Linksfraktionschef Sören Pellmann spricht sich gegen eine deutsche Beteiligung an einer militärischen Absicherung der Straße von Hormus aus. Stattdessen fordert er mehr diplomatische Initiativen und kritisiert eine aus seiner Sicht zu starke Orientierung an militärischer Logik.
Pellmann warnt vor militärischer Beteiligung an Straße von Hormus
Linksfraktionschef Sören Pellmann lehnt eine deutsche Beteiligung bei der Absicherung der Straße von Hormus ab. „Ich halte insbesondere mit Blick auf die deutsche Bundesregierung ein bisschen mehr Zurückhaltung, was insbesondere das Agieren auch mit militärischer Logik betrifft, für angemessen“, sagte Pellmann den Sendern RTL und ntv.
„Von daher kann ich der Bundesregierung nur raten, sich deutlich zurückzuhalten, mehr auf Diplomatie und weniger auf Kräftemessen jetzt zu setzen“, so der Linken-Politiker weiter. Eine Beteiligung sei kein guter Weg und trage nicht zur Deeskalation, sondern zur Eskalation bei. „Deswegen sollte sich Deutschland insbesondere an einer militärischen Sicherung der Straße von Hormus nicht beteiligen“, so Pellmann gegenüber RTL und ntv.
Forderung nach Schließung von US-Airbases in Deutschland
Darüber hinaus fordert Pellmann die Schließung von US-Airbases in Deutschland. „Ob die US-amerikanischen Airbases in Deutschland unserer Sicherheit dienen, da wage ich zumindest mal ein großes Fragezeichen zu setzen“, sagte er den Sendern RTL und ntv. Besonders bei den Ostermärschen habe nach seinen Worten eine große Bewegung gezeigt, dass es für Frieden in Europa keine US-Luftstützpunkte brauche.

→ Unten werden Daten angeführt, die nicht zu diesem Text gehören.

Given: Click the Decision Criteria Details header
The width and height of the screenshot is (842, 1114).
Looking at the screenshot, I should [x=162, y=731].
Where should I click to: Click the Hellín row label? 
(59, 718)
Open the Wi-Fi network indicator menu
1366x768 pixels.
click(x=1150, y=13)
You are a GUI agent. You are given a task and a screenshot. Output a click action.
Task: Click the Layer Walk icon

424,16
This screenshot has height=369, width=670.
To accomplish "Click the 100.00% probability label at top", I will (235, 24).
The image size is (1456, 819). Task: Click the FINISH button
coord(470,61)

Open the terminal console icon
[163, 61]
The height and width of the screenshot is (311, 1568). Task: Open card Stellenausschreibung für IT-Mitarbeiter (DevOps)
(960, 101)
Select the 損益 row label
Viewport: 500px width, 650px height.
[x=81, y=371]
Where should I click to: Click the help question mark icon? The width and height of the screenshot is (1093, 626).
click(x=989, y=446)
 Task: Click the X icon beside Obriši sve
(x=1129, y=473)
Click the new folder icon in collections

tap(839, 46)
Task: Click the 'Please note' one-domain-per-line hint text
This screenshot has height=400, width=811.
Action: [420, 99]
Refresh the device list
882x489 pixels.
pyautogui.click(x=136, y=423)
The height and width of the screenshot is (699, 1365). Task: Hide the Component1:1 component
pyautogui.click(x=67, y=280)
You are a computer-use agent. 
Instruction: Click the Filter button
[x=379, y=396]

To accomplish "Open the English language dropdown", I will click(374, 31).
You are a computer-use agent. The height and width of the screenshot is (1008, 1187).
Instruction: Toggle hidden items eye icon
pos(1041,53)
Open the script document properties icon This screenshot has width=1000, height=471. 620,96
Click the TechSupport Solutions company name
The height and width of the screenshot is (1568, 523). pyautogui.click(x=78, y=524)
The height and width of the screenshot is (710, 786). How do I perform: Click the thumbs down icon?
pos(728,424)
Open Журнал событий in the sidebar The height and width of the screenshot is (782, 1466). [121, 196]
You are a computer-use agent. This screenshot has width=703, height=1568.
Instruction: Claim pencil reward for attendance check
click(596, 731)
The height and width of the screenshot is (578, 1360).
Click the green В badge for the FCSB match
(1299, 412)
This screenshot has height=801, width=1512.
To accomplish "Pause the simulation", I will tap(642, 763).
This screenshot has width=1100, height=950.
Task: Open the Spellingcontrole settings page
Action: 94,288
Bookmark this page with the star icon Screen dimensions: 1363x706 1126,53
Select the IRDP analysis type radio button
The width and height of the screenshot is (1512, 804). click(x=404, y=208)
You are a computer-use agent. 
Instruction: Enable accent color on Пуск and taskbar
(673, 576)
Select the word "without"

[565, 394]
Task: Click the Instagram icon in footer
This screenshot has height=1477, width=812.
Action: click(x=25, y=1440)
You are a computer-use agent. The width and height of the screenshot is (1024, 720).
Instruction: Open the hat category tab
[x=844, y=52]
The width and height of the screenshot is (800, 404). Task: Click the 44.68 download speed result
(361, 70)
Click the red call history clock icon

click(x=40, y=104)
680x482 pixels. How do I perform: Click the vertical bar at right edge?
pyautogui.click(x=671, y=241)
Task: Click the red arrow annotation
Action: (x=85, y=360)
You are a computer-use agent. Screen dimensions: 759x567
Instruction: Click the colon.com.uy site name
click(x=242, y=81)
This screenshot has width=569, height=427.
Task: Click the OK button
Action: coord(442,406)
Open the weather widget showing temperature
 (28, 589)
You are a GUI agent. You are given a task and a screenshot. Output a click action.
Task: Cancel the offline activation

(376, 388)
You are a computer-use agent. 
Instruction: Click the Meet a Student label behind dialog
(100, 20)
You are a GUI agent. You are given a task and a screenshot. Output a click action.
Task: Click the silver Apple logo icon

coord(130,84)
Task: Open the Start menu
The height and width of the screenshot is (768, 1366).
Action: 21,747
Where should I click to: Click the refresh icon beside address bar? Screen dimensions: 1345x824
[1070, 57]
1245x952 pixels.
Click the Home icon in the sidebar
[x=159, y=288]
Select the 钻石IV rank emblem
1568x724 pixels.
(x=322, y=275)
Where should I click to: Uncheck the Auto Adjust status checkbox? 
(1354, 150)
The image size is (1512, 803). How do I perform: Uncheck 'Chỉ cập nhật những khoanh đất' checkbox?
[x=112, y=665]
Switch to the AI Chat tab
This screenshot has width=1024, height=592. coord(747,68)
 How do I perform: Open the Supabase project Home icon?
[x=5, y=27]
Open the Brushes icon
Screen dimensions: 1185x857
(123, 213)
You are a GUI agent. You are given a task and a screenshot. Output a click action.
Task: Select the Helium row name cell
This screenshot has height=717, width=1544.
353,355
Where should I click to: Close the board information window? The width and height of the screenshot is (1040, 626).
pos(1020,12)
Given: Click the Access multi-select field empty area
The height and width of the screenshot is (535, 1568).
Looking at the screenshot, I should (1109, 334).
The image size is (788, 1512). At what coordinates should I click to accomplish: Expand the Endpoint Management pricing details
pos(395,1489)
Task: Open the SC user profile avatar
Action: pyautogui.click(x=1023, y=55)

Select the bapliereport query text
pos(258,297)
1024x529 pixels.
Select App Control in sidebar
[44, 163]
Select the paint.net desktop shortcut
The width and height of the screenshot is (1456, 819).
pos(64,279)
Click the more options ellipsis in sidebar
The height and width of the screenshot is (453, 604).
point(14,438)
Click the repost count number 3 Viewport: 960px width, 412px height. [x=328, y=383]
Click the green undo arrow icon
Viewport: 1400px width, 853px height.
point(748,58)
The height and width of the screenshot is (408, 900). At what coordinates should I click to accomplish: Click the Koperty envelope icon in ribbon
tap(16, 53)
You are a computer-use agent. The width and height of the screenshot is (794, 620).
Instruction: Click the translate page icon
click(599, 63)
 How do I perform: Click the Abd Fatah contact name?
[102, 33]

Plädoyer für europäisches Friedensbündnis
Dass Russlands Präsident Putin eine solche Entwicklung sogar freuen könnte, sieht Pellmann nicht. „Es ist ja eine Mär, dass man immer wieder sagt, der Russe steht kurz vor der Übernahme Europas. Von daher, glaube ich, sind wir gut beraten, dass wir mit unseren europäischen Partnern über ein Friedensbündnis reden, über mehr Abrüstung, über eine gemeinsame Sicherheitsarchitektur. Und da braucht man gegebenenfalls Donald Trump auch gar nicht“, so Pellmann in den Interviews mit RTL und ntv.